3. Inspection and Copies – You have the right to inspect and obtain a copy of the PHI that may be used to make decisions about you or your child, including patient medical records, and billing records. This clinic may deny your request to inspect and/or copy in certain limited circumstances; however, you may request a review of our denial.
4. Amendment – You may ask us to amend your health information if you believe it is incorrect or incomplete. You may request an amendment for as long as the information is kept by or for this clinic. You must provide us with a reason that supports your request for the amendment. Also, we may deny your request if you ask us to amend information that is in our opinion accurate and complete, not part of the PHI, not created by our clinic, or the individual/entity that created the information is not available to amend the information.
5. Accounting of Disclosure – All of our patients have the right to request on “accounting of disclosures” which is a list of certain non-routine disclosures our clinic has made of your PHI for non-treatment, non-payment, or non-operations purposes. Use of your PHI as part of the routine patient care in our clinic is not required to be documented. All requests for an “accounting of disclosures” must state a time period, which may not be longer than six years from the date of disclosure and may not include dates before April 15, 2003.

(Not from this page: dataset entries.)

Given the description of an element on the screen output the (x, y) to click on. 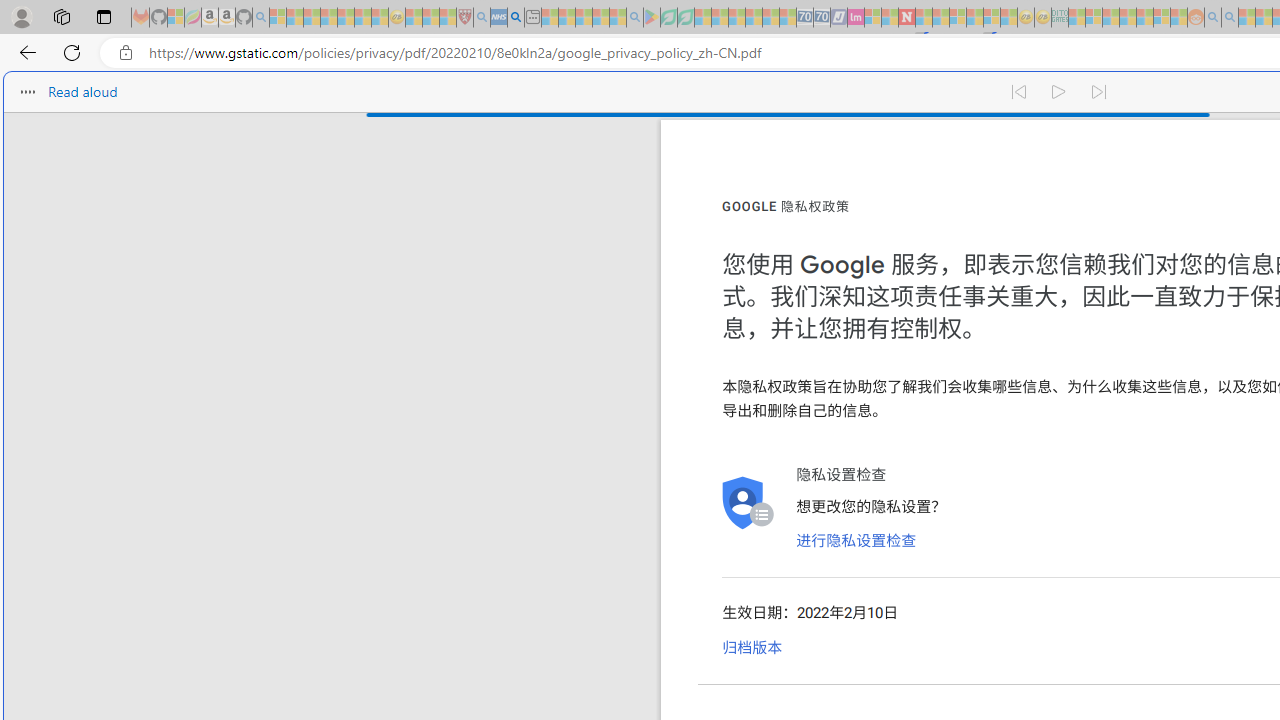
Pets - MSN - Sleeping (600, 17)
Given the description of an element on the screen output the (x, y) to click on. 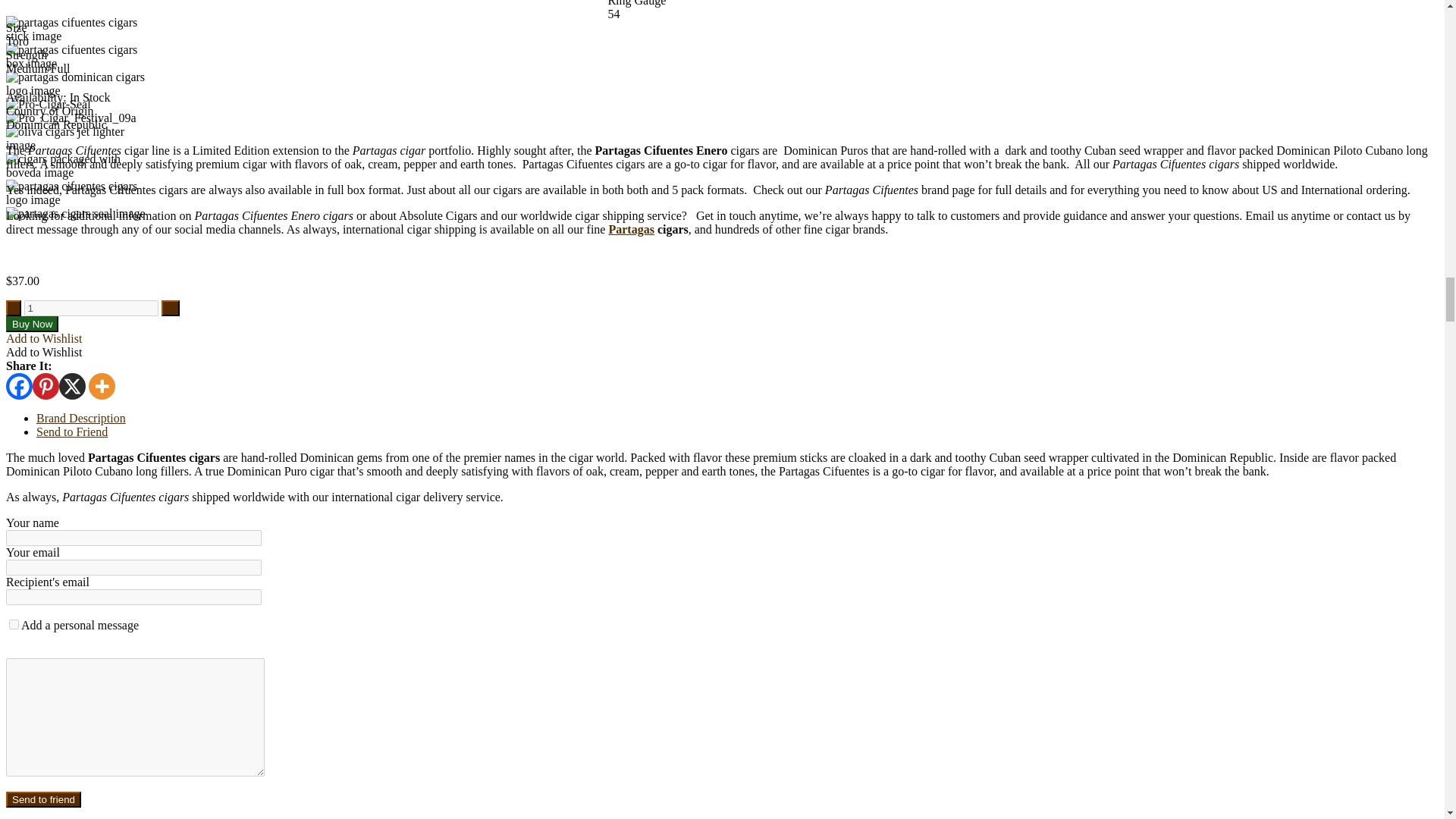
Send to friend (43, 799)
Pro-Cigar-Seal (47, 104)
- (13, 308)
partagas-cigars-DR-Logo (76, 83)
partagas-cifuentes-cigars-box-open-use-approved (76, 56)
Add a personal message (13, 624)
1 (91, 308)
partagas-cifuentes-cigars-stick (76, 29)
Given the description of an element on the screen output the (x, y) to click on. 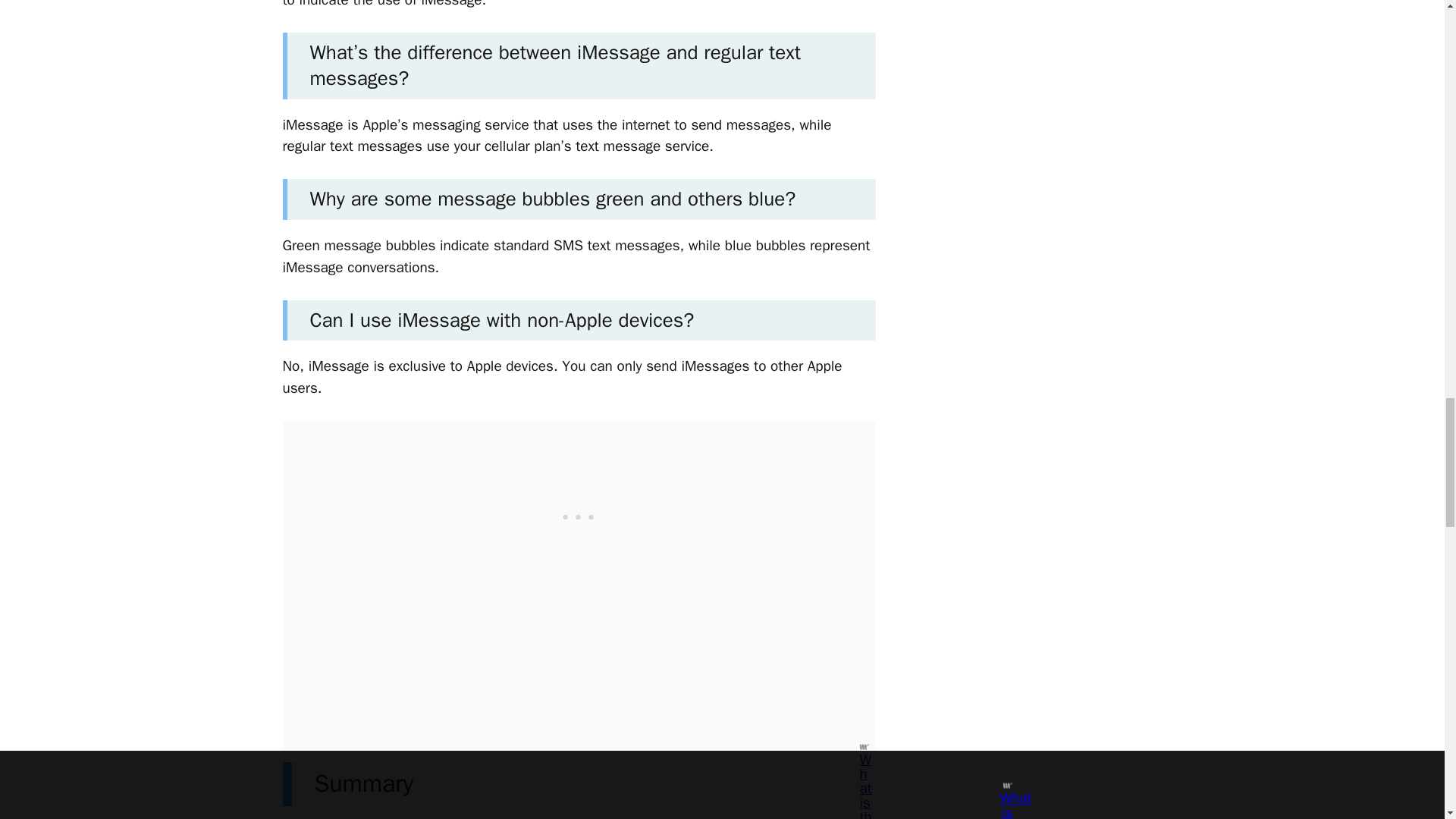
3rd party ad content (579, 515)
Given the description of an element on the screen output the (x, y) to click on. 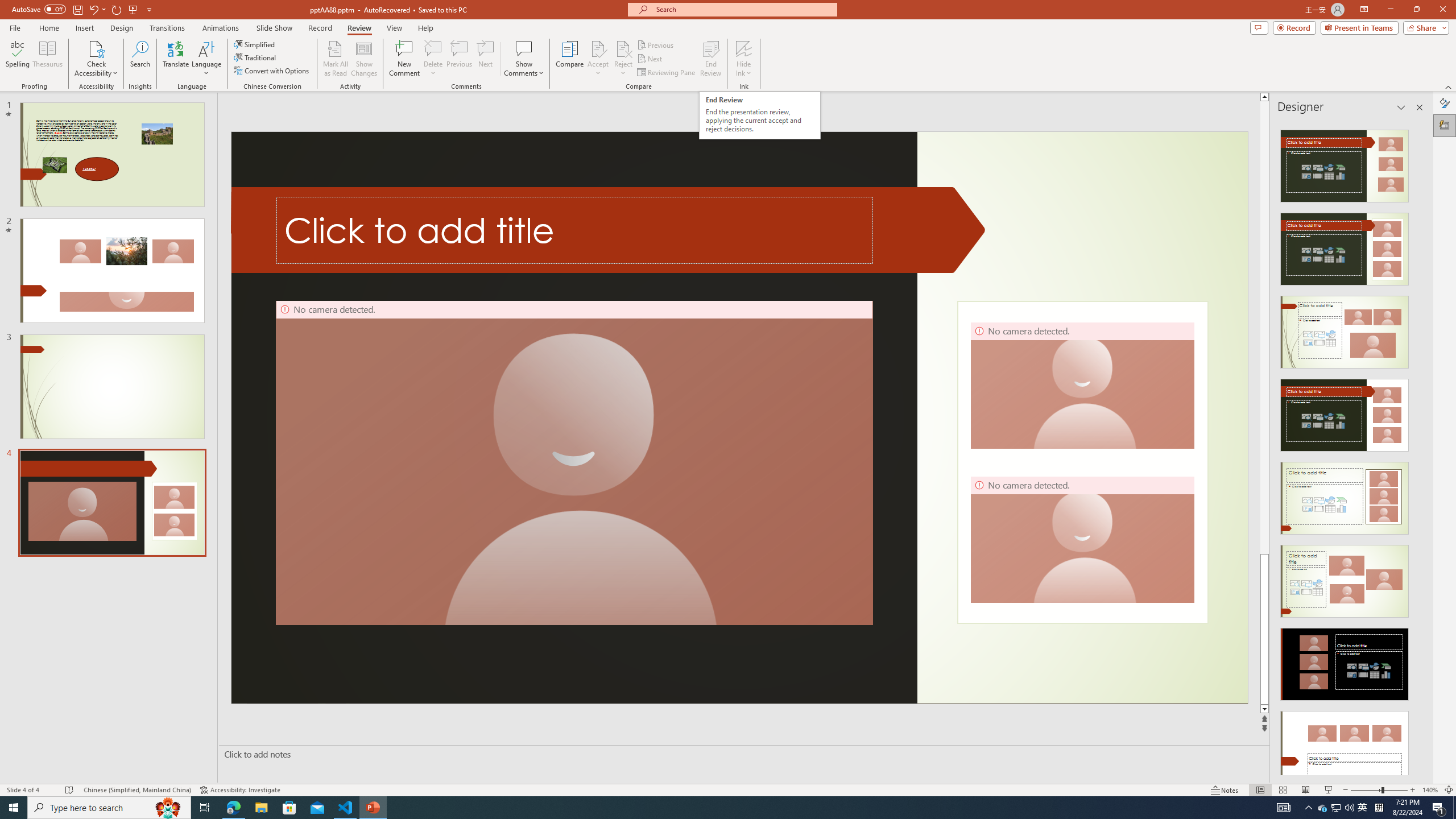
Convert with Options... (272, 69)
Format Background (1444, 102)
Previous (655, 44)
Show Changes (363, 58)
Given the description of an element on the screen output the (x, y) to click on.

6. Right to a Paper Copy of this Notice – You are entitled to receive a paper copy of this notice of privacy practices at any time. A written request is not required.
7. Right to File a Complaint – If you believe your privacy rights have been violated, you may file a complaint with this clinic’s privacy officer, the Office of Civil Rights, or the Secretary of the Department of Health and Human Services. You will not be penalized for filing a complaint.
8. Right to Provide an Authorization for Other Uses and Disclosure – This clinic will obtain your written authorization for uses and disclosures that are not identified by this notice or permitted by applicable law. Any authorization you provide to us regarding the use and disclosure of you or your child’s PHI may be revoked at any time in writing. After you revoke your authorization, we will no longer use or disclose your PHI for the reasons described in this authorization. Please note we are required to retain records of your care.
This clinic reserves the right to revise or amend the Notice of Privacy Practices. Any revisions to this notice will be effective for any records that this clinic has created or maintained in the past or will create or maintain in the future.